Your assignment
Skip the pictures, please, and write out exactly every line from the one containing "Task: Click the 选择线路 branch icon" through the end of the listing below.

Information provided

__________

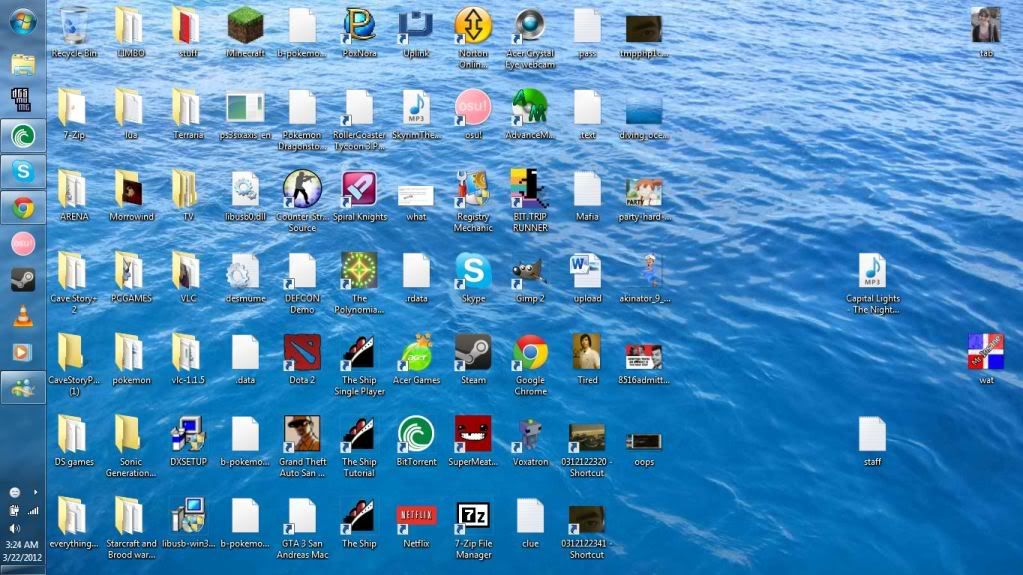Open the Super Meat Boy desktop icon
The height and width of the screenshot is (575, 1023).
click(473, 435)
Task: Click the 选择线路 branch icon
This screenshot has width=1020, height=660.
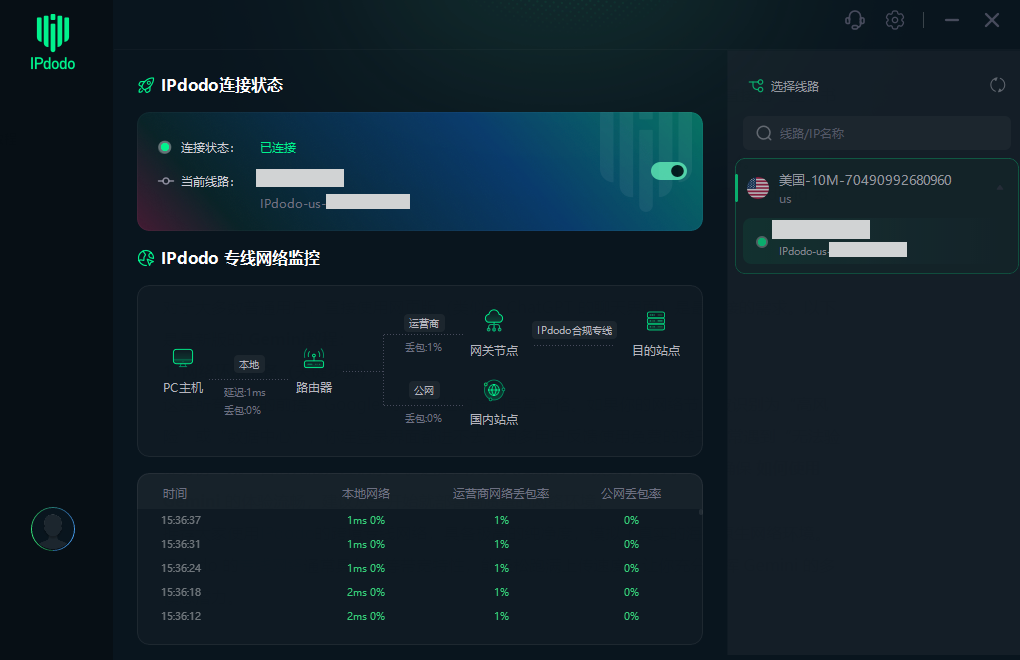Action: click(755, 85)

__________

Result of this exercise
Task: Click the 选择线路 branch icon
This screenshot has width=1020, height=660.
Action: click(755, 85)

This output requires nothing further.